I had no idea this could happen with another species.
- If I'd known... - No need to apologize.
But I would be real appreciative if you could get this out of me,
assuming it's safe.
It's still early enough to transfer the embryo to another host.
She looks very healthy.
It's a girl, huh?
I can see my house from here.
Can this technology be adapted to our power matrix?
I'm sure we can make the appropriate modifications.
As soon as the installation is complete,
- the Xyrillians will be free to go. - I appreciate your cooperation.
I hope the next time we meet, we can be of some help to you.
Listen to me very carefully. Our debt is repaid.
We have no interest in meeting you again.
And if we do, I promise, you'll regret it.
The only thing worse than spending three hours
in a decompression chamber with a bunch of Klingons
is doing it twice in one day.
I smelled things in there I hope I never smell again.
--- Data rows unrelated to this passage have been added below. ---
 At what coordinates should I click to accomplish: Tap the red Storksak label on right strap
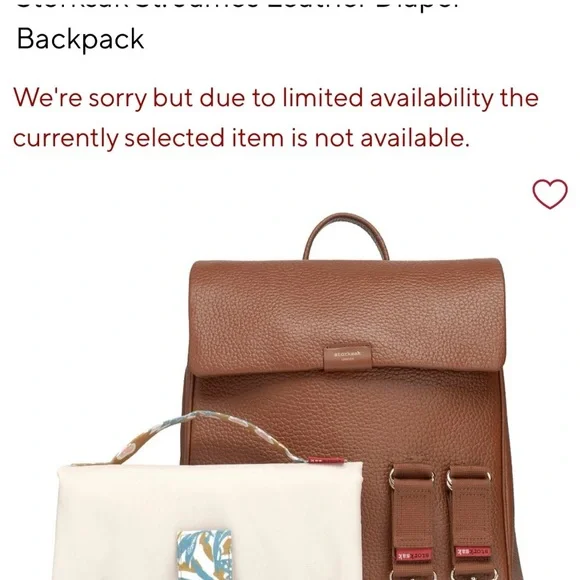coord(473,553)
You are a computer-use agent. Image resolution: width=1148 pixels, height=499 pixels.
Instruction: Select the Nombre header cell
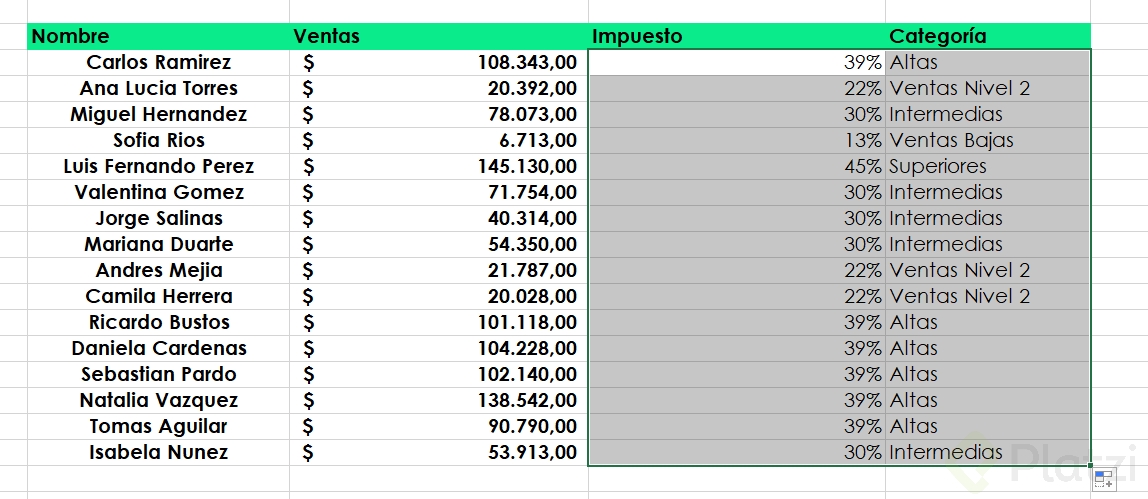point(158,37)
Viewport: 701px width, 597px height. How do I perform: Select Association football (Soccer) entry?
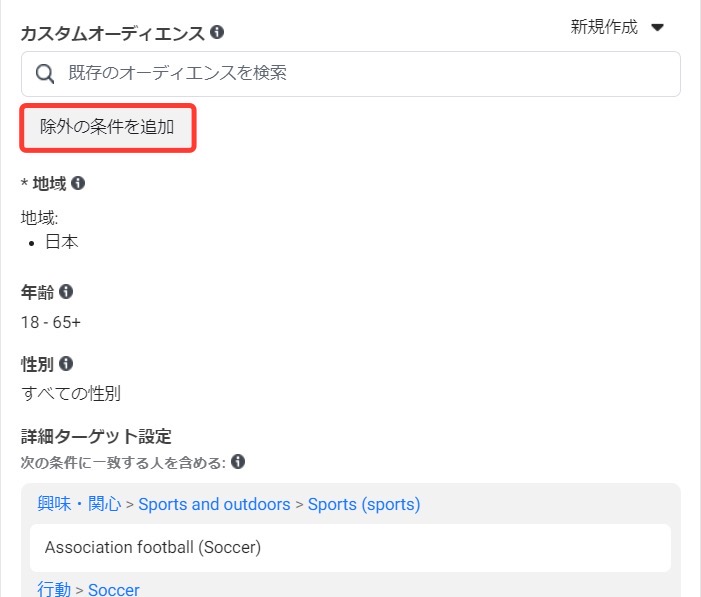pyautogui.click(x=350, y=548)
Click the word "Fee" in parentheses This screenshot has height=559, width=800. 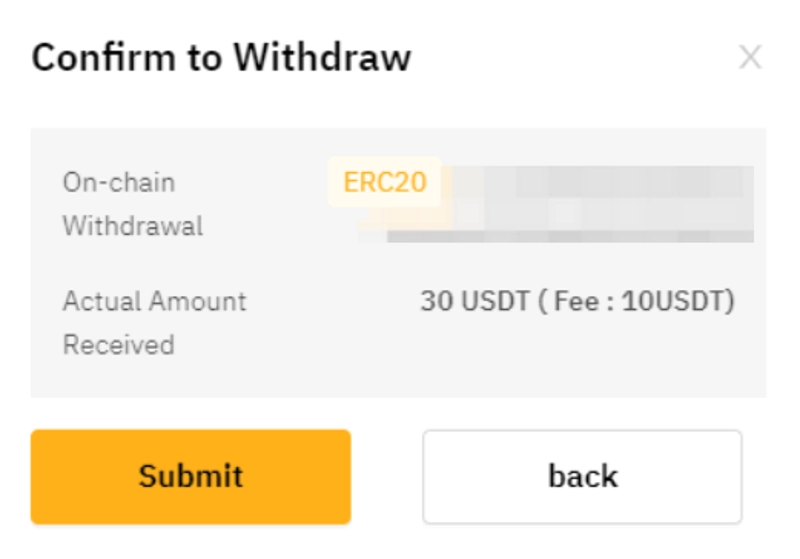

Trena'I told me that at full impulse,
they can probably get home in less than a month.
No more hitchhiking?
That business about the Klingon chancellor calling me a brother...
...was that true? - Klingons are known to exaggerate.
I saw nothing wrong with doing the same.
Your appetite seems to be back to normal.
Just eating for one again.
I've run a check through the Starfleet database.
You might be pleased to know that this is the first recorded incident
of a human male becoming pregnant.
Just how I always wanted to get into the history books.